Esta historia no surge de mí sino de una conversación con un colega de Uber. Por estos días nos encontramos en una ventanilla de café en la calle 8 de la Pequeña Habana y vino a colación el tema del coronavirus. Nos preocupa el fenómeno por nuestro espacio de trabajo: cómo protegernos y proteger al cliente ante la diseminación del nuevo coronavirus en el área geográfica en Miami.
El asunto es que hay mucho desconocimiento por parte del público. La gente piensa que con taparse la boca ya es asunto resuelto, un poco de gel antibacteriológico y ya está. Pero es mucho más que eso. Hay que tomar otras medidas.

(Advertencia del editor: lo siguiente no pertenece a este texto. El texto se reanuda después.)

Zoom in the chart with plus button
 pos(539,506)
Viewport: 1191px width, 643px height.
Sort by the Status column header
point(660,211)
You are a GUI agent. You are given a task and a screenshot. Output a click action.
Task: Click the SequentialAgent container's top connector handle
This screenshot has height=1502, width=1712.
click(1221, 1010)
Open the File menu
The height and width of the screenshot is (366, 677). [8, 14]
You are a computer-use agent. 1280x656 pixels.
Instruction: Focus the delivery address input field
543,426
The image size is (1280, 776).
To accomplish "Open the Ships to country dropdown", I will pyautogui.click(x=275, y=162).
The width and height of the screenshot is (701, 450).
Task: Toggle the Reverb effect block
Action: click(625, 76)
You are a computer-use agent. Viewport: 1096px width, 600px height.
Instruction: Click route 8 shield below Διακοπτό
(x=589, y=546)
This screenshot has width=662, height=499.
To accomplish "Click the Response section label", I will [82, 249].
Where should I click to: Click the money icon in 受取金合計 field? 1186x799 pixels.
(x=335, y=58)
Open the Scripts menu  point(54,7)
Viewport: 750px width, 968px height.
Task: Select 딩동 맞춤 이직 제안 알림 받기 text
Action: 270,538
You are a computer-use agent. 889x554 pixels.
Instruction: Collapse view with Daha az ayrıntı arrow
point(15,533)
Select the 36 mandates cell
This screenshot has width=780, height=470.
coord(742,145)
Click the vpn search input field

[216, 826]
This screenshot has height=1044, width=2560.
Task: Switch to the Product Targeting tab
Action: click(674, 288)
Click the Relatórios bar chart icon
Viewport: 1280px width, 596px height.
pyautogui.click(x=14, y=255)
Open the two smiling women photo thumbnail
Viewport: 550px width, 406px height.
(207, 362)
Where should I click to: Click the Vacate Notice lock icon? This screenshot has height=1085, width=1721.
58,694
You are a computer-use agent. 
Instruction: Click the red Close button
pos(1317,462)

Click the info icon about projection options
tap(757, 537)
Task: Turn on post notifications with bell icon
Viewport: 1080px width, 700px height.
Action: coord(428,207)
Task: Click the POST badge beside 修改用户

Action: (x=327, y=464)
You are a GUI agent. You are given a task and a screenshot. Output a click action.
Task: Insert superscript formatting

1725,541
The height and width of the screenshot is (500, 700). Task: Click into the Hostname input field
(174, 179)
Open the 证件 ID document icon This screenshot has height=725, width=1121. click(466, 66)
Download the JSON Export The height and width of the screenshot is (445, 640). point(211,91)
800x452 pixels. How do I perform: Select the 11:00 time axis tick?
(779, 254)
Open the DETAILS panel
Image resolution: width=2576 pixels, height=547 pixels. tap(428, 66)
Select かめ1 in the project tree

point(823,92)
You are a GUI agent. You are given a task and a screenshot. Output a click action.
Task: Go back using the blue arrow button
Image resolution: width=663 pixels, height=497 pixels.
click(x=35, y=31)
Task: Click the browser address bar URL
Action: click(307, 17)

Mi colega me dice que ha decidido no cubrir ni el aeropuerto ni el puerto, las áreas más lucrativas. Y si se suben clientes separados se coloca una máscara, aunque tiene claro que no sirve de mucho. Yo tengo no sé qué cantidad de sprays desinfectantes, pero no es suficiente, me dice.
Me he enterado de que hay quien ha colocado una enorme hoja de plástico separando las filas de asientos. Aun así, no hay seguridad.
Sigue el colega explicando que ha tenido que soportar preguntas tontas de la clientela: si ha estado recientemente en China, Italia e incluso en Irán, como si un chofer de Uber tuviera plata para viajar a China, Italia e Irán. Por poco tuvo una bronca porque se le ocurrió preguntarle lo mismo a un cliente. El hombre se ofendió y se quejó a Uber, que terminó amonestando a mi amigo.
Uber tiene una política curiosa: te dice que puedes quedarte en casa si no te sientes “seguro” pero no te paga, y te da el derecho de rehusar al cliente sin penalidades. Pero no se pregunta si las razones que llevaron una persona a trabajar con Uber se mantienen, y por lo tanto el día en que vamos a trabajar, lo hacemos con el dilema de salud contra dinero.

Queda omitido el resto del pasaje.